(Texto extraído):
┄┄┄┄┄┄┄┄┄┄┄┄┄┄┄┄┄┄┄┄
Crítica: The Handmaiden (2016, de Park Chan-wook)

O cinema coreano cada vez mais tem mostrado o seu potencial e capacidade em fazer excelentes filmes. E nesse ano, não foi diferente. Depois de todos serem surpreendidos por dois excelentes filmes coreanos: Train to Busan de Yeon Sang-ho e The Wailing de Hong-jin Na. Chegou a hora de Park Chan-wook impressionar a todos com seu mais novo filme, The Handmaiden. Um thriller psicológico, lírico, sensual, tenso e feminista sobre o relacionamento entre duas mulheres e uma vingança. E claro, moldado com as características clássicas do diretor coreano. Com certeza, um dos melhores filmes do ano!


1930, Coreia do Sul. Durante a ocupação japonesa, uma jovem chamada Sook-Hee é contratada pelo Conde Fujiwara para ser a criada da misteriosa Lady Hideko, que por ser herdeira de uma grande fortuna, é cortejada por muitos homens, incluse por seu próprio tio. O Conde é um vigarista com um plano de se casar com Hideko e tomar toda sua fortuna ao interná-la em um manicômio, mas precisa da ajuda de Sook-Hee, que agora passa a ser chamada de Tamako, para isso. No entanto, algo que não estava nos planos acontece e uma relação inesperada entre Sook-Hee e Hideko surge, mudando completamente o rumo da história e a vida delas. Baseado no livro Na Ponta dos Dedos (no original, Fingersmith) de Sarah Waters, The Handmaiden conta com uma leve mudança de cenário: a história original literária se passa durante a Era Vitoriana na Inglaterra (em meados do século XIX) e o filme, durante a ocupação japonesa na Coreia (1910-1945). Tal mudança, no entanto, não interferiu em nada a qualidade da história. Park Chan-wook e Jeong Seo-Gyeongé são os responsáveis pelo roteiro e sua adaptação, e eles não poderiam ter feito um trabalho melhor. A adaptação segue fiel ao livro pelo primeiro terço do longa, o restante dele foi alterado e adicionado boas doses de “chanwooknismos”. O roteiro é extremamente bem escrito com uma adaptação competente, que somado às outras características técnicas, constrói um filme que apesar de ter uma duração relativamente longa de duas horas e meia, não é nem um pouco arrastado e prende seu espectador do início ao fim.
┄┄┄┄┄┄┄┄┄┄┄┄┄┄┄┄┄┄┄┄
(Tarefas a realizar):
A – Em que livro se baseia o filme, segundo a crítica de The Handmaiden?
B – Quais adjetivos a crítica de The Handmaiden usa para qualificar o thriller na frase que começa com "Um thriller"?
C – Reproduza o trecho da crítica de The Handmaiden que começa nas palavras "O cinema coreano" e vai até "filmes do ano!", inclusive.
O material não tem qualquer papel no que se pede aqui.

(Trecho de dados):
┄┄┄┄┄┄┄┄┄┄┄┄┄┄┄┄┄┄┄┄
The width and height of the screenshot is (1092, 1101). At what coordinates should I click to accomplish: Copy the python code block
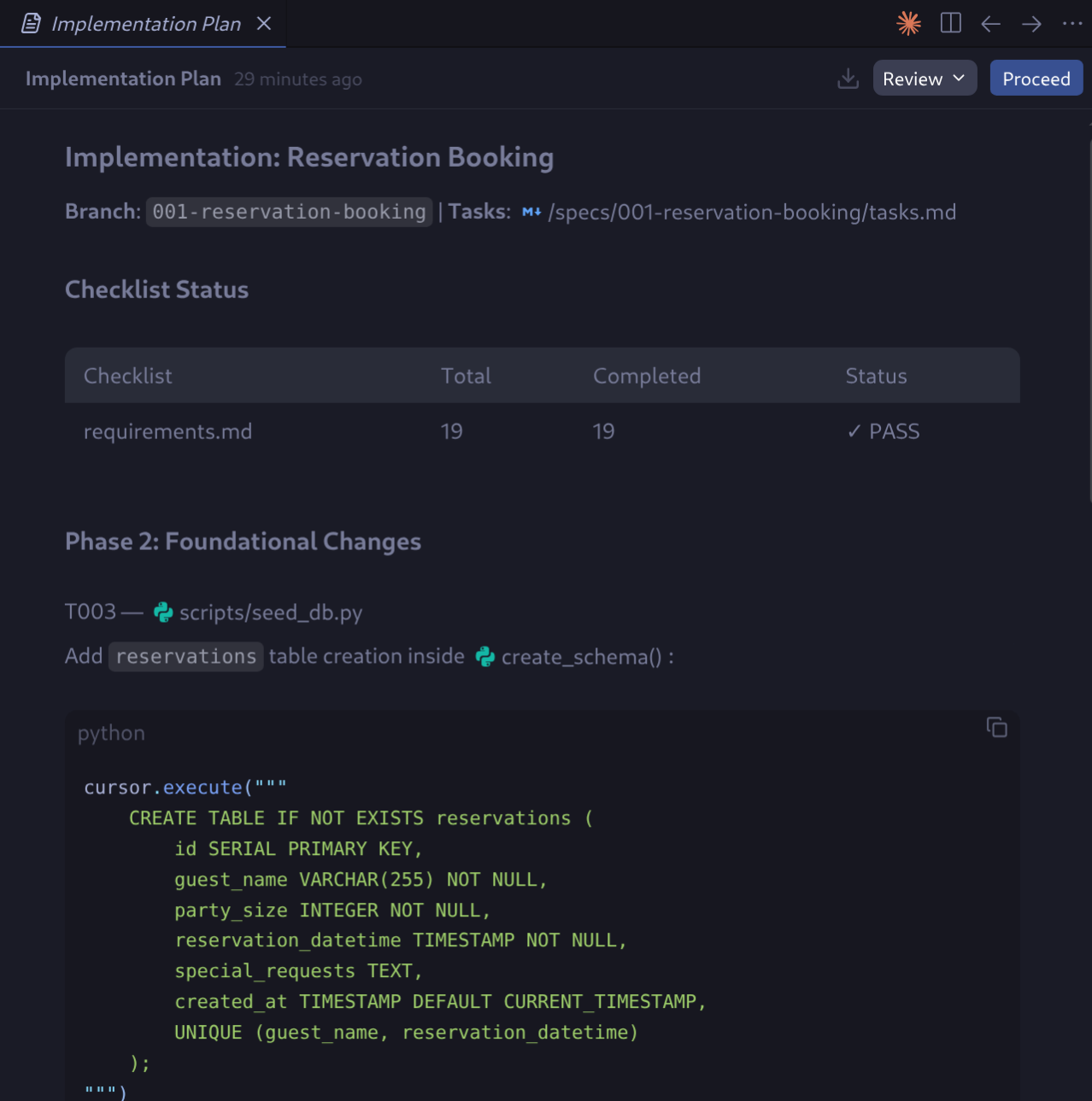coord(996,727)

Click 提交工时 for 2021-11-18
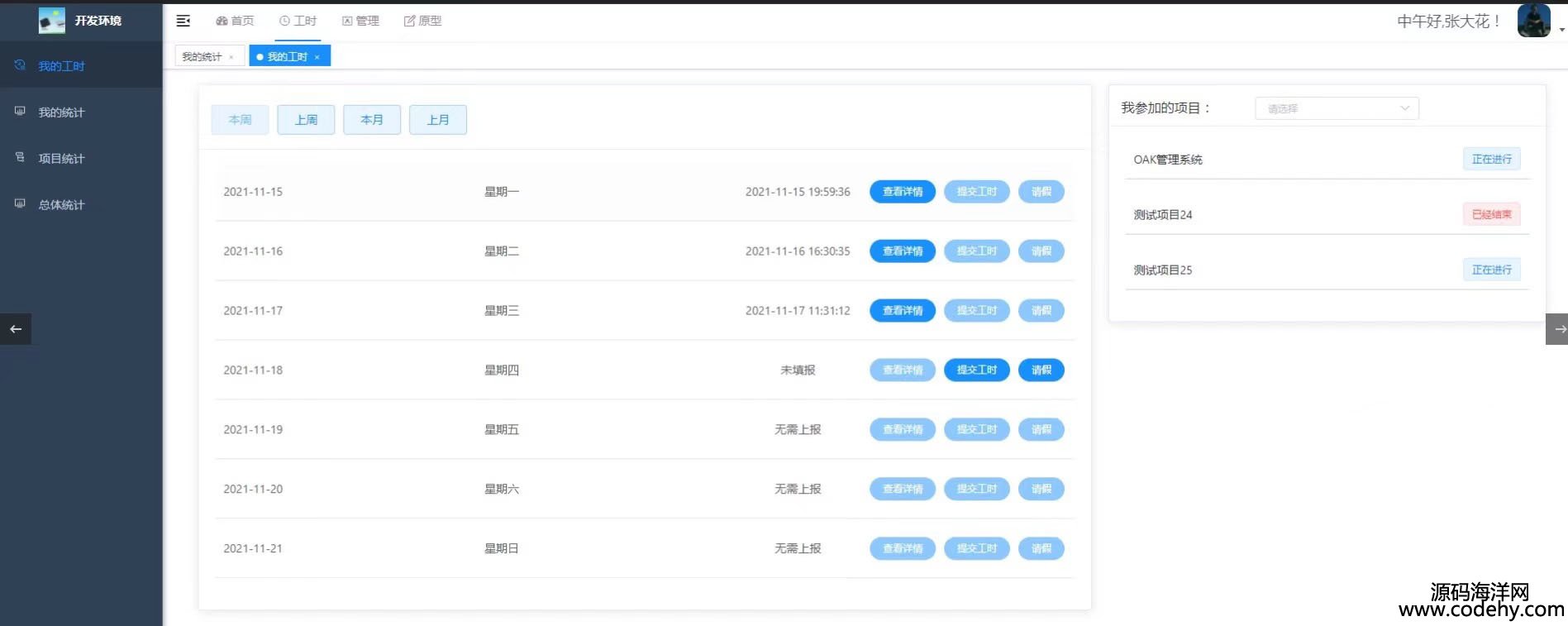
┄┄┄┄┄┄┄┄┄┄┄┄┄┄┄┄┄┄┄┄
(Respostas das tarefas):
A – No livro Na Ponta dos Dedos (no original, Fingersmith), de Sarah Waters.

B – psicológico, lírico, sensual, tenso, feminista

C –
O cinema coreano cada vez mais tem mostrado o seu potencial e capacidade em fazer excelentes filmes. E nesse ano, não foi diferente. Depois de todos serem surpreendidos por dois excelentes filmes coreanos: Train to Busan de Yeon Sang-ho e The Wailing de Hong-jin Na. Chegou a hora de Park Chan-wook impressionar a todos com seu mais novo filme, The Handmaiden. Um thriller psicológico, lírico, sensual, tenso e feminista sobre o relacionamento entre duas mulheres e uma vingança. E claro, moldado com as características clássicas do diretor coreano. Com certeza, um dos melhores filmes do ano!